Las portadas de algunos diarios de la época trajeron fotos de los letreros que habían aparecido como por arte de magia frente a los guardias y policías que custodiaban celosamente los parques y las caras de asombro y de susto que habían puesto. Nadie se explicaba el fenómeno.

Así transcurría nuestra vida universitaria, entre la actividad política y los estudios, entre la organización de micromítines y el apoyo a huelgas y los exámenes. En el fragor de la época. La fragua en la que nos forjamos y militamos.

Sin embargo, a partir del levantamiento armado (el 21 de noviembre de 1963) de los compañeros de la Agrupación política 14 de junio, la represión arreció, el fuero universitario fue violado en un par de ocasiones y después fue prácticamente suprimido y la universidad dejó de ser segura.
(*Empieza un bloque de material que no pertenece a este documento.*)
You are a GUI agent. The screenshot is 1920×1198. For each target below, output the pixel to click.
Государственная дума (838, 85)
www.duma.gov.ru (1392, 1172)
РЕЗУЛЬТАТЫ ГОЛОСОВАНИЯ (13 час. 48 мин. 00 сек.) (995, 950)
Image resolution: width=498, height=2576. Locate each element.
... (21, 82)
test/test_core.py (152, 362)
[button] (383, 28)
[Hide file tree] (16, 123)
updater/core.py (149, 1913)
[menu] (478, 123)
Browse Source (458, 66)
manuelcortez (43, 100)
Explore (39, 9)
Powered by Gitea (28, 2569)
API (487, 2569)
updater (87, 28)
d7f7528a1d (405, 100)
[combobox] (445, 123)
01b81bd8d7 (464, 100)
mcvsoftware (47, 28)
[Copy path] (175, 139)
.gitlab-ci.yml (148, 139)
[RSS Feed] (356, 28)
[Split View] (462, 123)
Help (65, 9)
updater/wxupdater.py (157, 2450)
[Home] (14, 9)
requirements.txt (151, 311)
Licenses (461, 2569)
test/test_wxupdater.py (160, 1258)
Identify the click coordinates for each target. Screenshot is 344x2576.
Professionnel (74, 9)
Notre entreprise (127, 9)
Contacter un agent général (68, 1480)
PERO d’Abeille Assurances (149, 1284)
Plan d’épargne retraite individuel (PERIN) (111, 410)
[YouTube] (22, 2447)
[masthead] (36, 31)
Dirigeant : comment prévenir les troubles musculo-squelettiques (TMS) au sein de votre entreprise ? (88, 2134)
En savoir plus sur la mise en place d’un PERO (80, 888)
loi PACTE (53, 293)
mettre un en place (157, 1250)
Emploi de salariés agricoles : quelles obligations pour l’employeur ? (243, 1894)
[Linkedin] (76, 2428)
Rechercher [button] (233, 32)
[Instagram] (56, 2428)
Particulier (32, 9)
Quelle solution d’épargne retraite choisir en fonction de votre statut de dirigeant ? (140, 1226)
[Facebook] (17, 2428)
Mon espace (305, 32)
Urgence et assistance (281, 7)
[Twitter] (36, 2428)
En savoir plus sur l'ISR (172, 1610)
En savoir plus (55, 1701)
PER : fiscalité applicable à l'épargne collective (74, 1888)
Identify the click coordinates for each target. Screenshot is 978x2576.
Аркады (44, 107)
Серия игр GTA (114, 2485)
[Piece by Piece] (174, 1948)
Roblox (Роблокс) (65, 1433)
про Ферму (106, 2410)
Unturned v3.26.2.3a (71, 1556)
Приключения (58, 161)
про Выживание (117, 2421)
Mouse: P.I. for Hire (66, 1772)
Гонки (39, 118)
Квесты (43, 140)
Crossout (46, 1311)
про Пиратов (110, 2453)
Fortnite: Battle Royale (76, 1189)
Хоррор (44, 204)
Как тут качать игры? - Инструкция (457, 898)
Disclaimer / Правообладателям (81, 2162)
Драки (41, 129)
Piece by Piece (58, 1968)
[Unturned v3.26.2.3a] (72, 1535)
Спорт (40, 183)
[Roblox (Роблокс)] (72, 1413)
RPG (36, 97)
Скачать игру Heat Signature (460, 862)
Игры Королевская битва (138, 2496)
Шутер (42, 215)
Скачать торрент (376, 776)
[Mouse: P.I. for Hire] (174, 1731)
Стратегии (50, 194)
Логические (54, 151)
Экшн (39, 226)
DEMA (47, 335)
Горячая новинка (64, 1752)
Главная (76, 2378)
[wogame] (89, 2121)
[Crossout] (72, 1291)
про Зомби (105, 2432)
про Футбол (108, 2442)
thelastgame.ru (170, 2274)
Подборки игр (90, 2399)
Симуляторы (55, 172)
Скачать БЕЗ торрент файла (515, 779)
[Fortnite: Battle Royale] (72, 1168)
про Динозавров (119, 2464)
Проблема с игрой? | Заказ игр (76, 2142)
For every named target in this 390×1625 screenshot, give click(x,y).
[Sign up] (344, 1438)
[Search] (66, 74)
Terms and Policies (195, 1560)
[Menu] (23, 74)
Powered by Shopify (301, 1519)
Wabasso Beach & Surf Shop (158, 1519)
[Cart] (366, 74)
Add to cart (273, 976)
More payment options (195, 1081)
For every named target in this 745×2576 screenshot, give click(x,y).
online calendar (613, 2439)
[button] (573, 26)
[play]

A partir de entonces empezamos a reunirnos y a conspirar en la casa de Nicolás o, mejor dicho, en la casa de su madre, la inolvidable viuda Pichardo. Carmela Vicioso Pichardo. La casa de la calle Santomé 48, frente al Hospital Padre Billini. La misma casa y la misma mujer que describiría muchos años después en mi novela «Uno de esos días de abril»:

“La viuda Pichardo era una de las mujeres más cojonudas que he conocido. Tenía que serlo desde el momento en que se atrevió a parir ocho varones, ocho machos en fila, uno tras otro, en busca de la hembrita que no vino. Tenía que serlo desde que se atrevió a quedarse viuda, jovencita, viuda y sola al frente de la prole. La inmensa prole en ciernes. Vivía allí, en el caserón republicano de la Santomé 48, donde todavía viven y vivirán de alguna manera los Pichardo: una amplia sala abarrotada de muebles de caoba, vitrinas abarrotadas de libros de derecho, armarios abarrotados de cachivaches, un espacio discreto a manera de oficina, un pasillo con piano, un corredor con balaustrada que comunica por afuera las habitaciones contiguas de paredes ciegas. Al frente, un patiecito español, con fuente y pecera y malas yerbas, un comedor al fondo, al lado de la cocina, y más al fondo otro patio y la carbonera en desuso todavía más al fondo y, de repente, en dirección opuesta, una empinada escalera de hierro que daba al techo, y un perro prieto, cínico y apático que por allí subía y bajaba como en un número de circo».

Lo que nunca supe, hasta una época reciente, es que la empinada escalera de metal, quizás de acero, había pertenecido al Memphis. Es decir, al prepotente acorazado Memphis que daba apoyo a la primera intervención militar usamericana en el país. Es decir, el mismo acorazado intrépido que el martes 29 agosto de 1916 naufragó al ser arrojado por una patriótica marejada contra los arrecifes del malecón de Santo Domingo, a poca distancia de la casa de los Pichardo.